* EXCERPT PROVIDED *

====

I met Dana Reed when I moved to Jonesborough, Tennessee in 2003. “Coach,” as they called him, since he had been a coach for more than a generation of young people in the schools of Washington County, Tennessee, was grinning the moment I met him, and there was a sparkle of grace in his eyes.
He came to the parsonage when we moved in, and was part of a group of guys who were trying to get some things done to the house so we could make it a home. One of the things they were doing was putting in a new wood floor in the den and kitchen. There were some leftover boards in the garage, and Coach took a few of them home with him. Said he had something he wanted to do with them. I told him that was fine. I was the new guy and I wasn’t going to go against anybody, since I wanted things to go well.
In the conversation, my wife let him know some things had been broken in the move, and one of these things being a metal rooster I had collected at the previous place, he took notice and gladly took it to his “tinkering” place where he promised he’d work on getting it fixed. I figured I might never see it again, and was willing to part with it, since it was just one among many of my collection (having received them from a group of people in the previous church who had been taking delight in making sure I got them).

====

* ACTIVITIES *
1/ In the passage about Dana Reed, in what year did the narrator move to Jonesborough, Tennessee?
2/ Continue the passage about Dana Reed, picking up after its final sentence.

====

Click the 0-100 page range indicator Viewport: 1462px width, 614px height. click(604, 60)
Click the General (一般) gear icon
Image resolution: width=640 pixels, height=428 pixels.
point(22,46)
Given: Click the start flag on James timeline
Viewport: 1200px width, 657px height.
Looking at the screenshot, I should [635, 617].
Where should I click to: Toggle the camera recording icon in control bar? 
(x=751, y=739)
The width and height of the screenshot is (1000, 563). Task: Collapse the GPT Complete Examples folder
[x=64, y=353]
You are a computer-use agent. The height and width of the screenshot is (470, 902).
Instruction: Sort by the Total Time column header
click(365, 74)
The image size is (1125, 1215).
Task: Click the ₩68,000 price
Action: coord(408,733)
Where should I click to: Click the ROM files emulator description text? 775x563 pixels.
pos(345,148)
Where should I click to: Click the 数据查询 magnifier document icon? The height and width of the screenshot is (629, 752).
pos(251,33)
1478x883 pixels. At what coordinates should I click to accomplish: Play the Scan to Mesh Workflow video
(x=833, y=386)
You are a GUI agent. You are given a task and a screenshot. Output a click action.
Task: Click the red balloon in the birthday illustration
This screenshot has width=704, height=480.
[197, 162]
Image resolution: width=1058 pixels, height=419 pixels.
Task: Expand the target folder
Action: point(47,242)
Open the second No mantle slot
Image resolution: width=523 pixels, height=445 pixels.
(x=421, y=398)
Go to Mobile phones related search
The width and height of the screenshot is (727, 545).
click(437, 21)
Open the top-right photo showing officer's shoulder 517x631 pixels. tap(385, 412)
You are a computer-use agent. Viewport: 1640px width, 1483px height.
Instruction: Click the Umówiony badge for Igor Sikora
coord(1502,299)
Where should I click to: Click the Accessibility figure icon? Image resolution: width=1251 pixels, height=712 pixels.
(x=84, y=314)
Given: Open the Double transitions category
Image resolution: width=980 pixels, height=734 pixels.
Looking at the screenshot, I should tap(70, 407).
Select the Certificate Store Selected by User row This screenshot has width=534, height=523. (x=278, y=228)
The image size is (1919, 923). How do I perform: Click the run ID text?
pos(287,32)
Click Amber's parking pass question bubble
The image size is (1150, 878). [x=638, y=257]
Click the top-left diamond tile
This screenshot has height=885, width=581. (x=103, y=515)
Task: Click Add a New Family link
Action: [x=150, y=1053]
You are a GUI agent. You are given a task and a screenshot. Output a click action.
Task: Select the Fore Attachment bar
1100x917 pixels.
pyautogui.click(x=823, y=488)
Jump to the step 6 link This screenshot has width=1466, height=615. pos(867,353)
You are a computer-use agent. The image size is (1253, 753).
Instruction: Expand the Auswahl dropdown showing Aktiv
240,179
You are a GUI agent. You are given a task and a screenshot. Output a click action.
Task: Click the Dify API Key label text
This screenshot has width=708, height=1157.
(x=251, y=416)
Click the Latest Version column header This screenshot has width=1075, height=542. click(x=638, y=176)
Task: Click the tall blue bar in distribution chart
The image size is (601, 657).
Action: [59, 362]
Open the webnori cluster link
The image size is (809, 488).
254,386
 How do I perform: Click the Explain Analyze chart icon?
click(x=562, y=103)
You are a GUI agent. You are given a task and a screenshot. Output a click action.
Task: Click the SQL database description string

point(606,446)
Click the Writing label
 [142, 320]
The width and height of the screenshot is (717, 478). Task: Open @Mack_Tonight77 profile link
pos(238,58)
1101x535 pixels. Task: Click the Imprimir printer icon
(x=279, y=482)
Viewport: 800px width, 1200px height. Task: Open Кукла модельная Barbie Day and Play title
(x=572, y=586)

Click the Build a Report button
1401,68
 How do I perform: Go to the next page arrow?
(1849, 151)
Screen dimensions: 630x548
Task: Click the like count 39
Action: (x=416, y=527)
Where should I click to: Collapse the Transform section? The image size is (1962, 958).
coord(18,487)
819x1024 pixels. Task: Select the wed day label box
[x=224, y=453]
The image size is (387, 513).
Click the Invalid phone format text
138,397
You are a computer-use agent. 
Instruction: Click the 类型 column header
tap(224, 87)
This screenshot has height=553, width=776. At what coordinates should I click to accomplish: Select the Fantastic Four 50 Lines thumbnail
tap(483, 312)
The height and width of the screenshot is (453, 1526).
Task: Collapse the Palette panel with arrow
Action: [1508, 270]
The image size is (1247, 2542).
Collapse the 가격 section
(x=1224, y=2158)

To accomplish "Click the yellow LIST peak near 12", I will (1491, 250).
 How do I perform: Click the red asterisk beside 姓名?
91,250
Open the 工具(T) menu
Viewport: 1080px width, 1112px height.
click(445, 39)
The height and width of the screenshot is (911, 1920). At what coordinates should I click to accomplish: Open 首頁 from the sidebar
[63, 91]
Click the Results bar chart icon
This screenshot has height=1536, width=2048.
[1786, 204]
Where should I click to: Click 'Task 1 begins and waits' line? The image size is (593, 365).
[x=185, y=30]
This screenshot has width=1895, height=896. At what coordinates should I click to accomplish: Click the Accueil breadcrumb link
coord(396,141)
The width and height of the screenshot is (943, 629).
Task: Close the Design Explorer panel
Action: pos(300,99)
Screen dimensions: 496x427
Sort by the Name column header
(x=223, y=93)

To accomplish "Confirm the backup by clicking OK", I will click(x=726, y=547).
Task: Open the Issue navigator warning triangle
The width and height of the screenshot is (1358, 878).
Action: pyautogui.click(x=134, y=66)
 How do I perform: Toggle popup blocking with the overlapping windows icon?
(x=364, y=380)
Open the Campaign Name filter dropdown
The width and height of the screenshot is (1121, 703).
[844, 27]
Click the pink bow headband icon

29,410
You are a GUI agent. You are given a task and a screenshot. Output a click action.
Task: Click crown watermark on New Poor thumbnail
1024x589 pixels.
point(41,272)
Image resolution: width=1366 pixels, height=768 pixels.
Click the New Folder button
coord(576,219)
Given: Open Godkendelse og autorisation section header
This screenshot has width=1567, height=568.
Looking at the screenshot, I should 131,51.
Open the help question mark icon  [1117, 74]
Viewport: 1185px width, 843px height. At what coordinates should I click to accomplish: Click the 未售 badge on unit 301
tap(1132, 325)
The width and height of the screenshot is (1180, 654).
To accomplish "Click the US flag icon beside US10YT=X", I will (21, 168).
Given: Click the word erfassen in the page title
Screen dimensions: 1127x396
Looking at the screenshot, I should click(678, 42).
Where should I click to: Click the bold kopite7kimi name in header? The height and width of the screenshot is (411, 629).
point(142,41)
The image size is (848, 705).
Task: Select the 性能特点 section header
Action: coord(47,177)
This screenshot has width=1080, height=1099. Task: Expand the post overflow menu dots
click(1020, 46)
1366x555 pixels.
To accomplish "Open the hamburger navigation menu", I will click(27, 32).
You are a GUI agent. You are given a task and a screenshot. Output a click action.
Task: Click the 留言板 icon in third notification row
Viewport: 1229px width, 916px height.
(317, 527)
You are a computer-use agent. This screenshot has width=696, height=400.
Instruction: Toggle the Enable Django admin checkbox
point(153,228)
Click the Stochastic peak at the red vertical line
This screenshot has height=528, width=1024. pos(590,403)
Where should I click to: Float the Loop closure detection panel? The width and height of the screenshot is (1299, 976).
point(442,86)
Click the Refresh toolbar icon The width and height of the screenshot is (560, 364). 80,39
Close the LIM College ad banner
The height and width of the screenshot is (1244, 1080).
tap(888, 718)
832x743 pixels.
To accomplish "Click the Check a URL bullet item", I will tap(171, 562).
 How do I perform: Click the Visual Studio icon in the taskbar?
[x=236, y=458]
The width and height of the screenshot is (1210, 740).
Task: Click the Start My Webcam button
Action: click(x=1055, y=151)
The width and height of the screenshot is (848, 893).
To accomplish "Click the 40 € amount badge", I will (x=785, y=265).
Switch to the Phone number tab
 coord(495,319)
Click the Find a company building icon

====

* YOUR RESPONSES *
1/ 2003

2/
I rode around the neighborhood with Coach a while one afternoon. He wanted to tell me about different things, like the airport on 107 and the site of the old pottery which was near his homeplace. In the seat between us was a box or two of fried pies. He offered me one, and I refused it since I didn’t need the calories, but he just kept grinning, and soon we went through a road block where the state workers were repairing a piece of the road. He hollered at the flag man and reached and handed him some pies, and asked him if he needed water. I was amazed at the delight he was taking in offering this hospitality.
I came to find that Coach Reed had a ministry of taking old wheel chairs and fixing them up to give to people who needed them. He had a place where he worked on these things and spent a lot of time there. But getting them done wasn’t his aim as much as meeting people, telling stories, and grinning.
One day I was walking through the church before service and Coach was sitting beside a Mr Slonaker, and he was sharing his trademark grin. So I stopped and shook hands with these men and welcomed them to the service. Coach looked up and said, “Preacher!” Without missing a beat he continued: “Slonaker and I are going over to the Army-Navy Surplus Store this week to look for some blankets.” I thought he must have some sweet ministry he was wanting to do that involved blankets. I wanted to hear about this so I asked him what for? That delighted him further, and his grin got bigger, then he stated: “Yeah, it’s so cold in this sanctuary with the air conditioner running we need them to stay warm!” Still grinning at me, I could only laugh and tell him my trademark statement: “Coach,” I said, “There’s two things I refuse to learn how to do: 1. work the sound system, and 2. mess with the thermostat.” But I never forgot the sheer delight he took in telling me that, dressed in his best shorts and polo shirt.
So as you can see, this special man was involved in a lot of things. He was one of Jonesborough’s greatest storytellers, although he never took to the stage. His stories were personal and he delighted to be in anyone’s presence.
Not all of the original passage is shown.